• _WHAT TO DO_
(1) In the wood stove forum thread, where did the writer and the neighbor buy their stoves?
(2) Echo the wood stove forum thread word for word, starting at "I like the fans" and going up to and including "Thanks in advance.".
(3) Give what follows the last sentence shown in the wood stove forum thread.

• _PASSAGE TO READ_
━━━━━━━━
Nice job! My neighbor just had the Arbor installed.  It's a beatiful stove. We both bought our stoves from Dunrite in Centereach.  The neighbor has managed to overfire his a few times aleady by leaving the door ajar and vent open and forgetting about it.  Had the termometer pinned at 1G, so keep any eye on it, it CAN get over 500 if you're not careful.  
I like the fans for pumping the hot air upstairs.  I'm working on a separate air duct system in my house that is separate from the central air system to move the hot air around the house during the winter.  I'll burn less wood that way.  Won't have to crank up the heat in the fireplace room just to get the farthest rooms warm.  Good luck.


----------



## Chez

Very nice installation.  I am doing a similar project, and have some questions.  I plan on using 2x6s for the hearth, with blue stone over cement board and plywood.  On the wall, I plan on using metal studs on the flat with cement board screwed to them, and cultured stone over that.  I have ordered the Jotul Firelight.  Any thoughts or suggestions would be greatly appreciated.  Thanks in advance.
━━━━━━━━
• _SUPPLIED DATA_
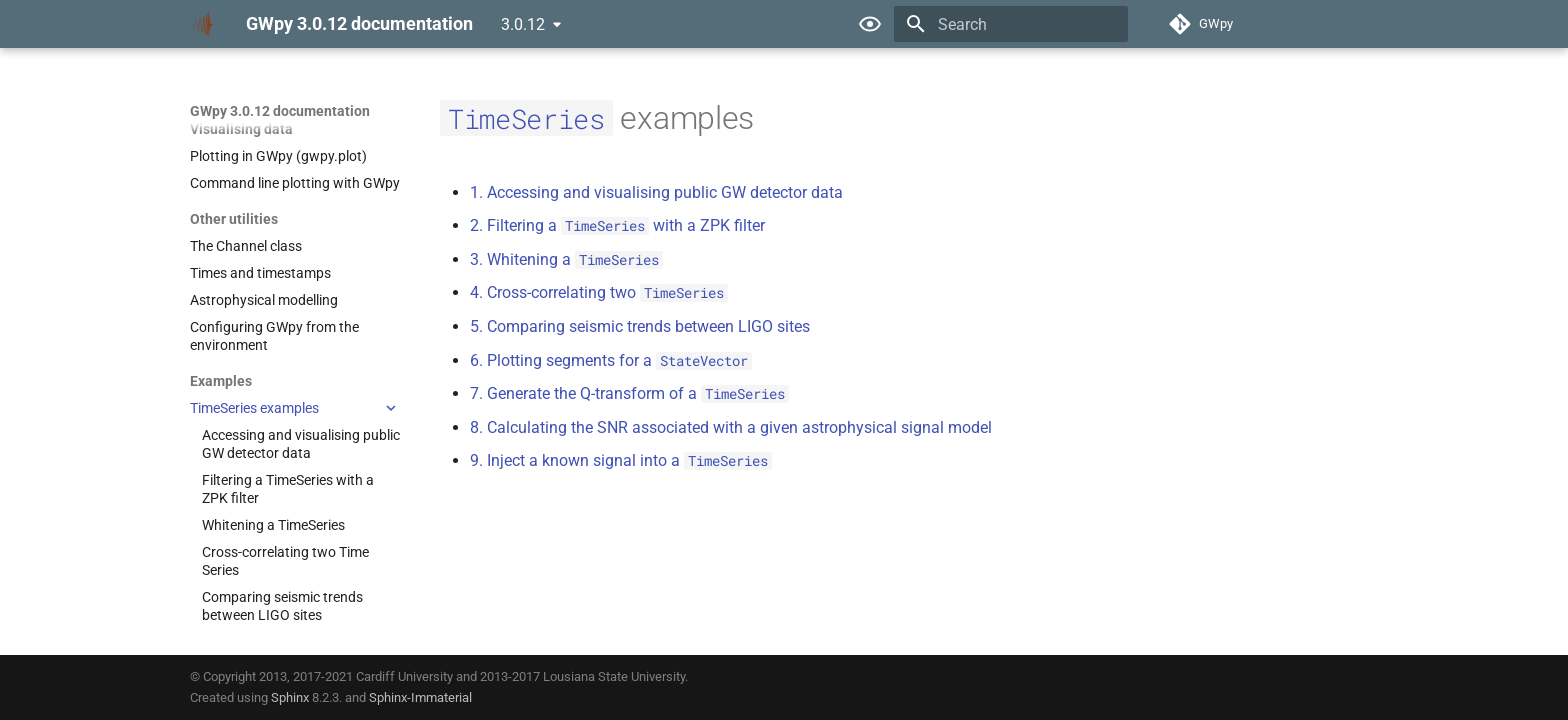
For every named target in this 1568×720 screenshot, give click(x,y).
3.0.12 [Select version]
━━━━━━━━
• _TASK ANSWERS_
(1) From Dunrite in Centereach.

(2)
I like the fans for pumping the hot air upstairs.  I'm working on a separate air duct system in my house that is separate from the central air system to move the hot air around the house during the winter.  I'll burn less wood that way.  Won't have to crank up the heat in the fireplace room just to get the farthest rooms warm.  Good luck.


----------



## Chez

Very nice installation.  I am doing a similar project, and have some questions.  I plan on using 2x6s for the hearth, with blue stone over cement board and plywood.  On the wall, I plan on using metal studs on the flat with cement board screwed to them, and cultured stone over that.  I have ordered the Jotul Firelight.  Any thoughts or suggestions would be greatly appreciated.  Thanks in advance.

(3)
----------



## Carl

Very nice looking stove and installation. This should afford you many years of enjoyable heat. Your whole room looks very nice too.


----------



## 4ofakind

Where  did you get the exhaust fans for the wall?


----------



## habsfan70

I have the Avalon Arbor as well. Did you get it from Dunrite? I agree with the burn times. Best I can do is 6 hours with really good seasoned oak. Congrats in the install. it looks beautiful.


----------



## AlaskanRedneck

Very nice. Very nice. Especially like the Cultured Stone - Dressed Fieldstone, is that the Aspen color?


----------



## AlaskanRedneck

Will you put up a few more photos of the rock wall up close, showing the detail, also where it meets up to the wall? Looks great and I am thinking of going up my wall with it.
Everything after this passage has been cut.